He sat up. 'Where am I?' All around stretched trees and ruins. He did not know this place, and where were the others? He put a hand to his head, which was aching, he felt dizzy. Had he been attacked? Then he remembered, it all came back with a horrifying rush. He had attacked Frodo, he had tried to take the Ring.
He groaned and sank his head into his hands. What had come over him? And it felt just like that, like something had come over him, some black cloud. Now it had gone, gone completely, and his thoughts were clear, he could see the whole thing unfolding, right from the Council meeting at Rivendell. It was as if something had got into his eyes, he could not see what Elrond and Legolas and Aragorn were talking about; he could only think of having the Ring, getting the Ring, using the ring, to save his people, but also to defeat, to crush, to win.
Now, suddenly, for the first time in weeks, he did not want it. The desire was gone, and he knew the Ring had ceased to play with him, had left him and moved on. All he had was a bitterly clear vision of what had overcome him, and what he had done.

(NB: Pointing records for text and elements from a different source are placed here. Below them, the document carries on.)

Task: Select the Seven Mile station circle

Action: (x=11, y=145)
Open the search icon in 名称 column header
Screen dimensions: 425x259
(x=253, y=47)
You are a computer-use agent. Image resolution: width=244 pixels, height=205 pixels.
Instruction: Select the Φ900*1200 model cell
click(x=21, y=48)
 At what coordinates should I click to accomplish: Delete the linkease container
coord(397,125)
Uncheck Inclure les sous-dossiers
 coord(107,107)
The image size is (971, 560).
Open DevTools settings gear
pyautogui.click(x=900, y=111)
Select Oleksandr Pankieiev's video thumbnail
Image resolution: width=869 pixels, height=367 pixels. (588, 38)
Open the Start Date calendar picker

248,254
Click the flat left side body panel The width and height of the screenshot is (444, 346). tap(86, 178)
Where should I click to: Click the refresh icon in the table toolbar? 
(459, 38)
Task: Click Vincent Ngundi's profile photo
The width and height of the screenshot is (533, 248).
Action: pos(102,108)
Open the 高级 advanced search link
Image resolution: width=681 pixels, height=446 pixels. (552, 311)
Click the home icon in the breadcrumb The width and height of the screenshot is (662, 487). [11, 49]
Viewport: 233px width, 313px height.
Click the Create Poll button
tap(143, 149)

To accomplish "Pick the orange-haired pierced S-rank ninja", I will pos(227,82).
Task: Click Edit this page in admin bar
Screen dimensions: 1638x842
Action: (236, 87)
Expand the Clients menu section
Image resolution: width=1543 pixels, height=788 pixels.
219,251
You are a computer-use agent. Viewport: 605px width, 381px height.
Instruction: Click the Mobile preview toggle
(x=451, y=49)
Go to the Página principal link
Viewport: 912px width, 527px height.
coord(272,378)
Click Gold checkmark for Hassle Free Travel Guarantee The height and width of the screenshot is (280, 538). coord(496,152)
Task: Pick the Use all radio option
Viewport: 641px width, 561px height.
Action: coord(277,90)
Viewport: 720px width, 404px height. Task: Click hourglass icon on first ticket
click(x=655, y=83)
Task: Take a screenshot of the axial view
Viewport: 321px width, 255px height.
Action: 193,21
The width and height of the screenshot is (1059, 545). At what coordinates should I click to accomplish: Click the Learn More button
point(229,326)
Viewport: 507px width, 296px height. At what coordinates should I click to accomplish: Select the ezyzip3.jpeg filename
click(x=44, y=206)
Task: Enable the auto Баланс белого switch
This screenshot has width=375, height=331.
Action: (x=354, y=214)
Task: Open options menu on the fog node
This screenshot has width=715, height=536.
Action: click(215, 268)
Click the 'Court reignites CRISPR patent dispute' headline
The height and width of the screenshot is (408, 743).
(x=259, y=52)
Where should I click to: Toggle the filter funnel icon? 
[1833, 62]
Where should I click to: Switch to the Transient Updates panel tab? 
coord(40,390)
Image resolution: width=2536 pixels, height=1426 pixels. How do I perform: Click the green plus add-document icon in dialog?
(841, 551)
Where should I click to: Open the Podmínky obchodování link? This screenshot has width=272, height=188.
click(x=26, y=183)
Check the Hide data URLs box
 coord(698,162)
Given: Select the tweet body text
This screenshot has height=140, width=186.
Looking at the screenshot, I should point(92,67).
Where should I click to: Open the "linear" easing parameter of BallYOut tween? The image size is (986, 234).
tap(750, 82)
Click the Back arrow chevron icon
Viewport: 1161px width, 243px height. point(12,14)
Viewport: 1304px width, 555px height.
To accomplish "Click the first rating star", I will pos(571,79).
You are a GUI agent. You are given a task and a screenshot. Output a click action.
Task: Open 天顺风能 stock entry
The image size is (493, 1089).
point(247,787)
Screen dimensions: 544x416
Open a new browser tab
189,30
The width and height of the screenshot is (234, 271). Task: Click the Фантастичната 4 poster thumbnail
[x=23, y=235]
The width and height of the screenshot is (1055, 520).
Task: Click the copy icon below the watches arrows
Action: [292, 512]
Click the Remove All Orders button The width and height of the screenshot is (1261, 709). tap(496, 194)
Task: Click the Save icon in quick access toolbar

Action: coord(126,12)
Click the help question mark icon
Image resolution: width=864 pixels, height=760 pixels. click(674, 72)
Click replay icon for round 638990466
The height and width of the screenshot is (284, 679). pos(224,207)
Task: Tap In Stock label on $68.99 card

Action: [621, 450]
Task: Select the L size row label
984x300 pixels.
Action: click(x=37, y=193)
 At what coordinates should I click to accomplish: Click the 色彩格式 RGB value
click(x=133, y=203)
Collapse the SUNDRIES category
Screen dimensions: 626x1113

The thought of it appalled him.
Getting to his feet he called for Frodo. His voice sounded lost and small in the vast spaces of the forest, and he knew it was hopeless, that Frodo had gone, fled away from him never to come back. He remembered lunging at the hobbit,less than half his height and nothing like his strength, with deep shame. Frodo, who had given up so much, and suffered so much, to be attacked by a friend. Boromir remembered the look of surprise and fear in Frodo's eyes and was filled with a great hatred for a power that could wreak such a change in him. But it did not lessen his terrible shame and grief at what he had done.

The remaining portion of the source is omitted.